**ZIEL:** Welcher Artikel des Grundgesetzes sieht laut dem Auszug zur Ewigkeitsklausel ausdrücklich die Möglichkeit vor, eine neue Verfassung zu schaffen?

**DOKUMENTAUSZUG:**
***

Wortlaut der Ewigkeitsklausel:
„Eine Änderung dieses Grundgesetzes, durch welche die Gliederung des Bundes in Länder, die grundsätzliche Mitwirkung der Länder bei der Gesetzgebung oder die in den Artikeln 1 und 20 niedergelegten Grundsätze berührt werden, ist unzulässig.“
Die Ewigkeitsklausel verhindert jedoch nicht, dass eine verfassunggebende Versammlung eine gänzlich neue Verfassung schaffen könnte, auch wenn diese Veränderungen mit sich bringt, die eigentlich durch die Ewigkeitsklausel verhindert werden sollen. Diese Möglichkeit, eine neue Verfassung zu schaffen, sieht Art. 146 des Grundgesetzes in der alten wie in der neuen Fassung ausdrücklich vor. Einige Verfassungsrechtler nehmen allerdings an, Artikel 146 sei in der alten Fassung mit der Wiedervereinigung außer Kraft getreten, und die neue Fassung sei unwirksam.
[Bearbeiten] Kritik
Zu den Menschenrechten, die durch die Ewigkeitsklausel geschützt werden sollen, gehört das Selbstbestimmungsrecht. Die Ewigkeitsklausel verbaut (sofern der Weg über Art. 146 als unzulässig erachtet wird) der jetzigen und den folgenden Generationen jedoch den Weg zu einem z.B. nicht föderal organisierten aber dennoch demokratischen Staat – etwa nach französischem Vorbild eines zentralistischen Staatsaufbaus.

***

**INHALT DES DATENSATZES:**
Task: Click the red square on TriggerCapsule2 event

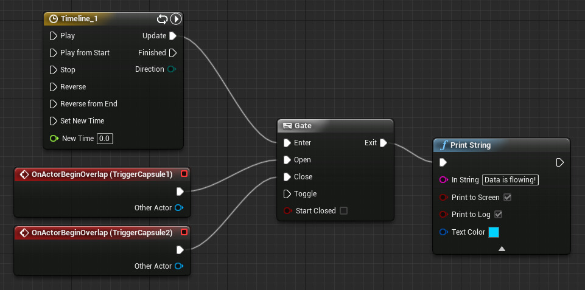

***

**VOLLSTÄNDIGE ANTWORT:** Art. 146 des Grundgesetzes, in der alten wie in der neuen Fassung.